LLMs are hallucinatory dream machines

In closing, I share a fascinating insight from Andrej Karpathy, a leading AI researcher who also recently gave an impressive presentation on the development of LLMs. He highlights the "hallucination" property of AI such as ChatGPT, which often shows up in answers that seem out of context or incorrect. Many people see this as a flaw, but Karpathy offers a different perspective: LLMs are essentially dream machines.

Karpathy explains that what we think of as "hallucination" is in fact the core function of LLMs: they generate ideas and answers based on their training.

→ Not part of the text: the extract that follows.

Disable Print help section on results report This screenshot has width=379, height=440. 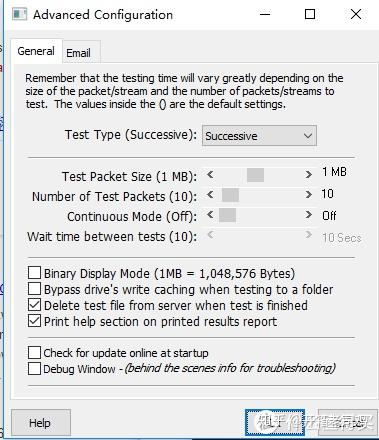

'We direct their dreams with prompts. The prompts start the dream, and based on the LLM's hazy recollection of its training documents, most of the time the result goes someplace useful. It's only when the dreams go into deemed factually incorrect territory that we label it a "hallucination." It looks like a bug, but it's just the LLM doing what it always does.'

Karpathy also makes clear the difference with search engines, which only reuse existing information and cannot create new ideas. An LLM is dreaming 100% and has the hallucination problem. A search engine is dreaming 0% and has the creativity problem. He emphasizes that although hallucination is inherent in LLMs, we need to find ways to control this property in AI assistants. 

This vision from Karpathy offers an interesting new perspective on AI, emphasizing the importance of leveraging their unique creative capabilities. Looking ahead to 2024, it is essential to focus on the strengths of AI tools and deploy them where they are most effective for us. By continuously experimenting and regularly testing for improvements, we can make the most of the lightning-fast developing AI technology.